Pichai spends an hour per week on granular compute allocation. TPUs have replaced headcount as the scarce resource that defines project resourcing. He evaluates long-term bets on technology milestones (e.g., quantum logical qubit thresholds) rather than near-term IRR. Google Cloud commitments to customers are contractually sacrosanct and planned ahead.

Chapter 10: Waymo’s Lessons and Robotics

Waymo’s 15+ years of system integration provided advantages that cannot be replicated by starting fresh, even with better AI. The shift to end-to-end deep learning accelerated progress. Pichai believes first-party hardware will be important in robotics. He would have invested more in Waymo earlier if the technology maturity had allowed it.

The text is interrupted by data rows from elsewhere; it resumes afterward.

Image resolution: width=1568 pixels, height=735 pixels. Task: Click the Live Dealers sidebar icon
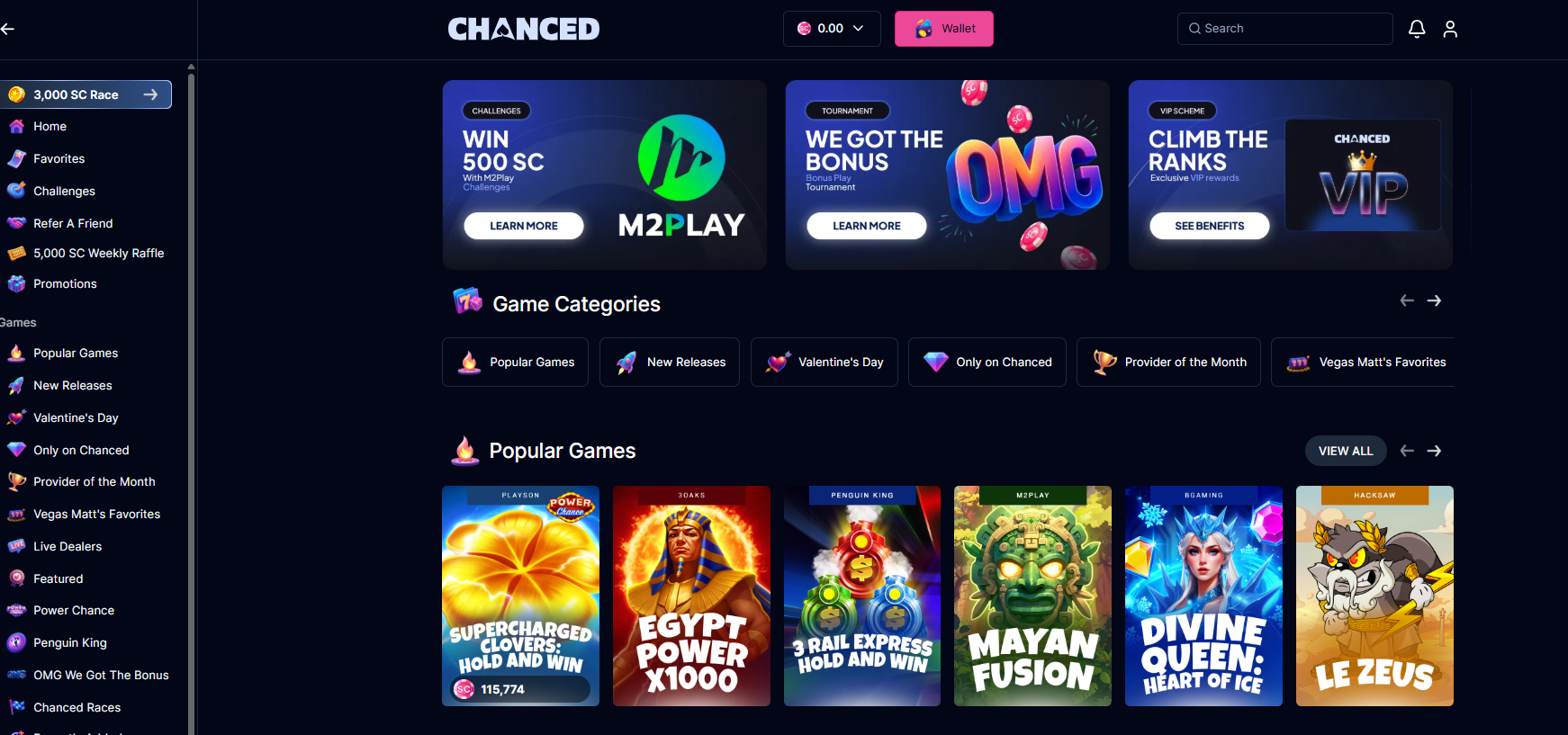pyautogui.click(x=16, y=546)
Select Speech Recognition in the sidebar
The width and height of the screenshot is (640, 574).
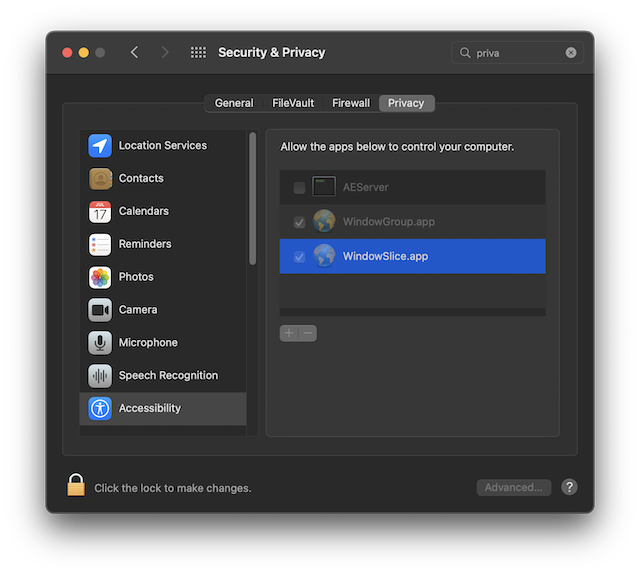point(167,376)
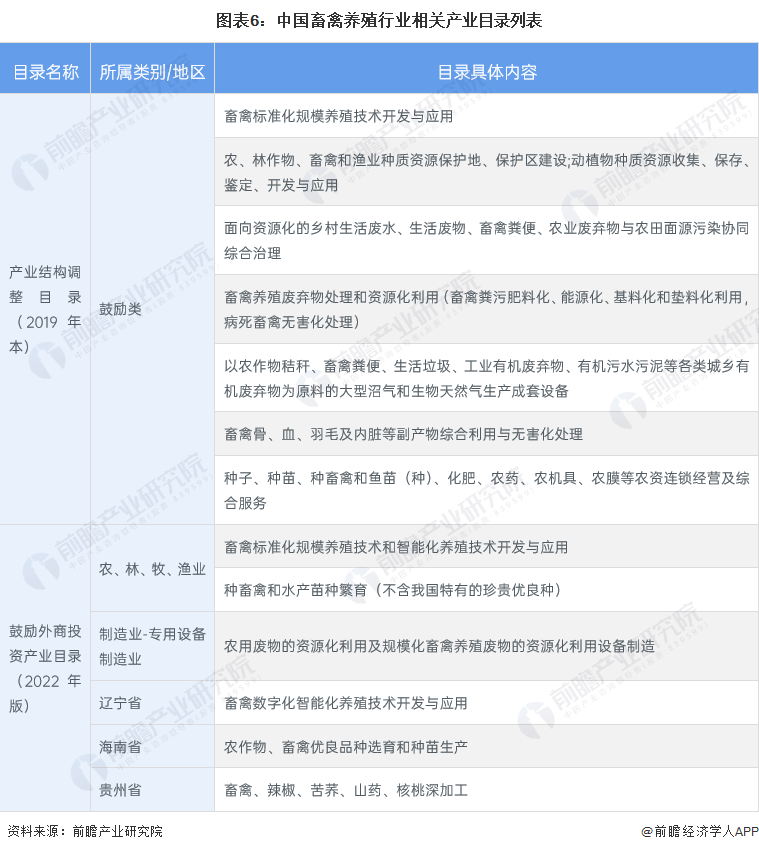
Task: Click the 鼓励类 category cell
Action: 120,309
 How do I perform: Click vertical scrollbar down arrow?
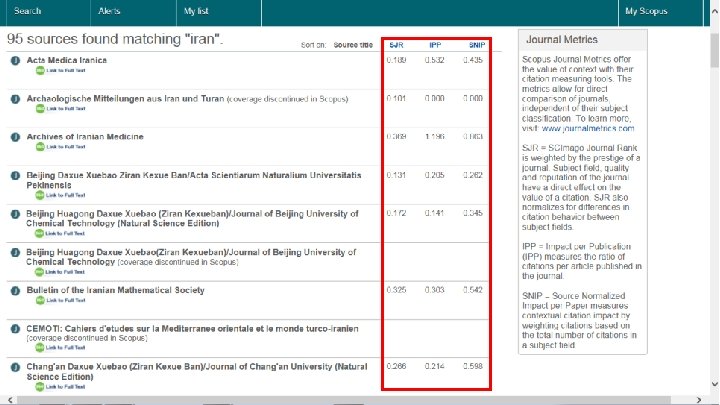pyautogui.click(x=715, y=384)
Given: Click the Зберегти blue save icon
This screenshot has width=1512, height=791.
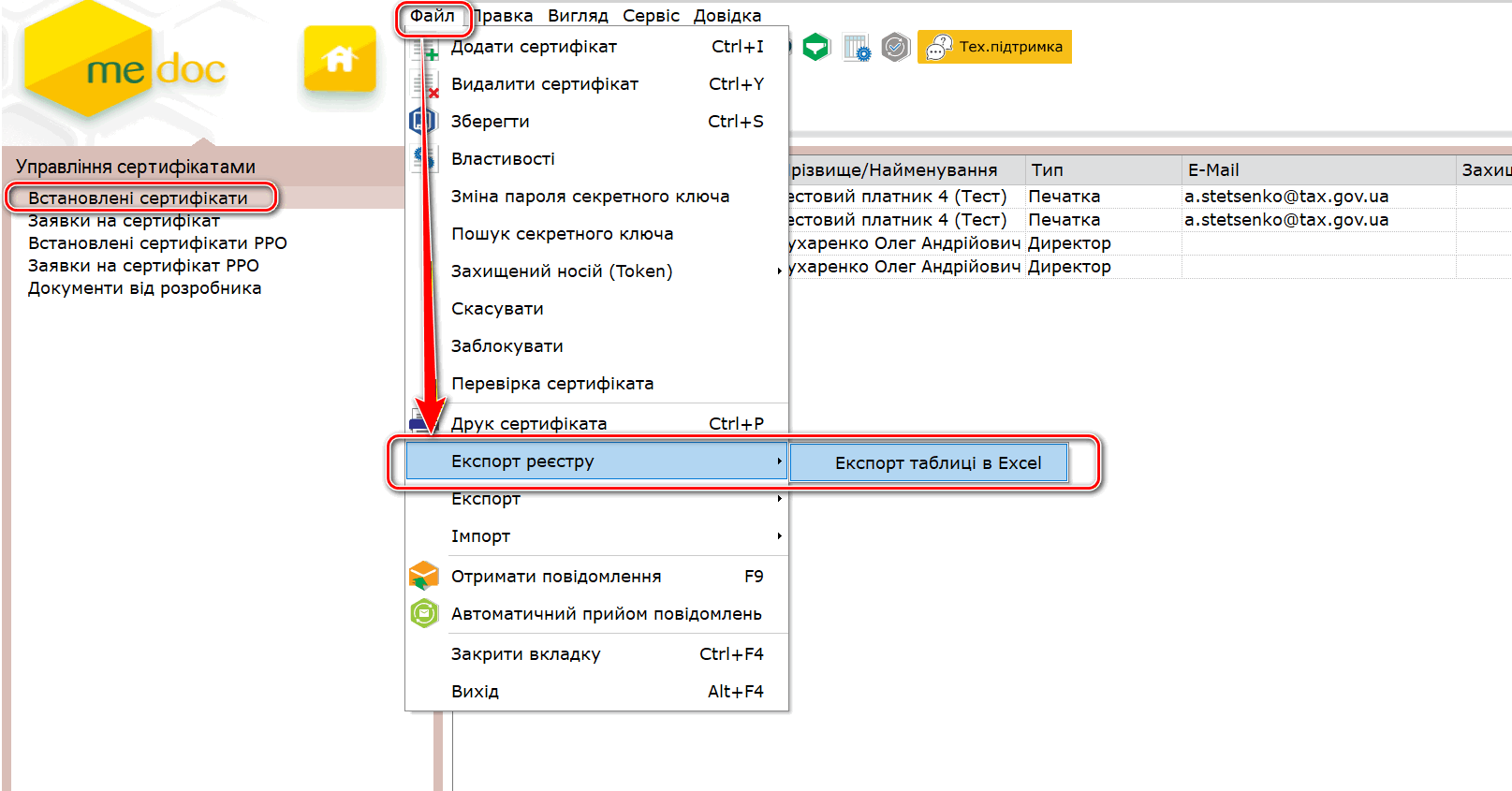Looking at the screenshot, I should click(x=423, y=121).
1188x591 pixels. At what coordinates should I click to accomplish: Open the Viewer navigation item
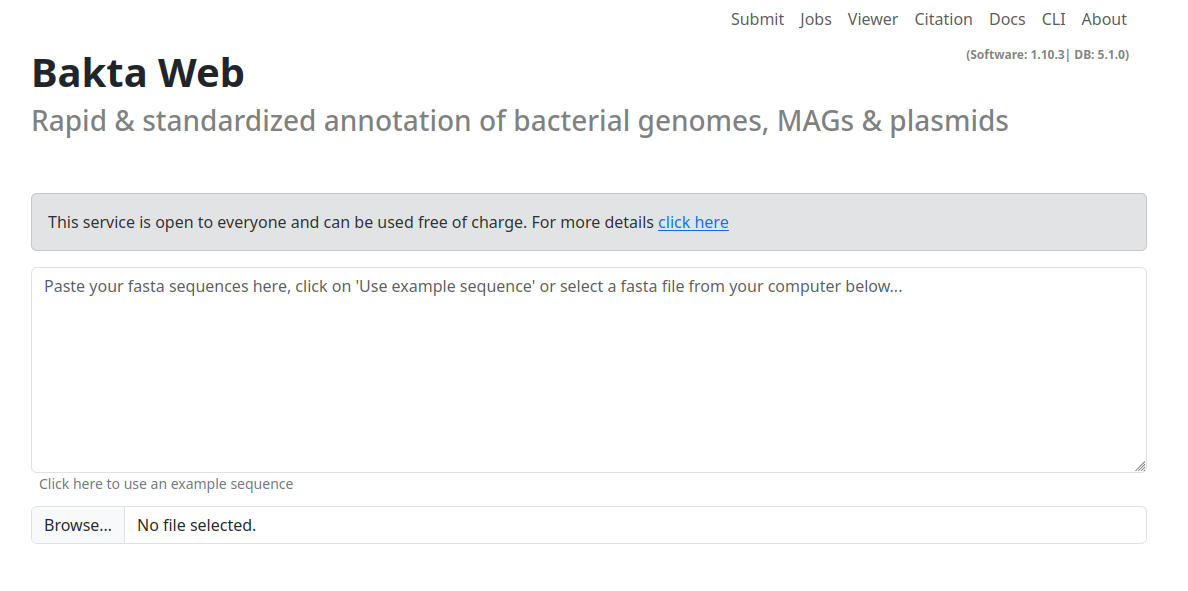coord(872,20)
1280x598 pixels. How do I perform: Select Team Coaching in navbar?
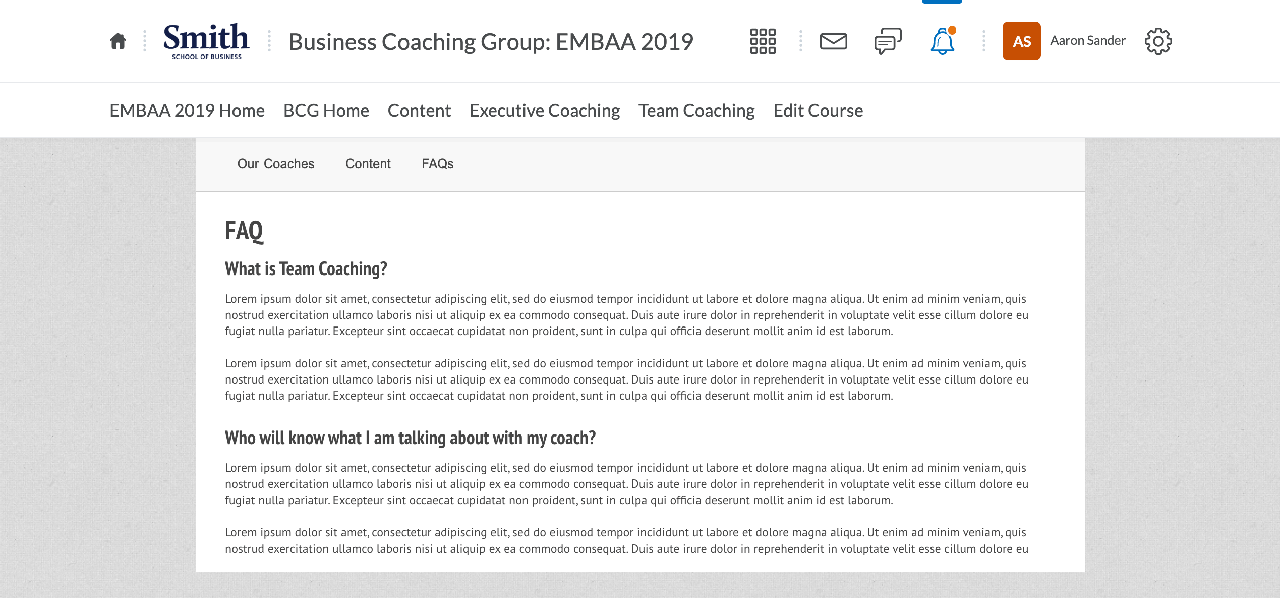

Chapter 11: Diffusing AI Into the Enterprise

The intelligence overhang is real — models are far more capable than current adoption levels. Key barriers include prompting skill gaps, data access and permissions, code collaboration with AI-generated code, and role redefinition. Pichai expects 2027 to be an inflection year for non-engineering AI workflows, with fully agentic business forecasting plausible by then.

Chapter 12: Small Things That Excite Sundar

Data centers in space started as a few people with a small budget. Pichai is also excited about specific post-training improvements being developed by individual researchers that will produce meaningful capability jumps in Gemini models.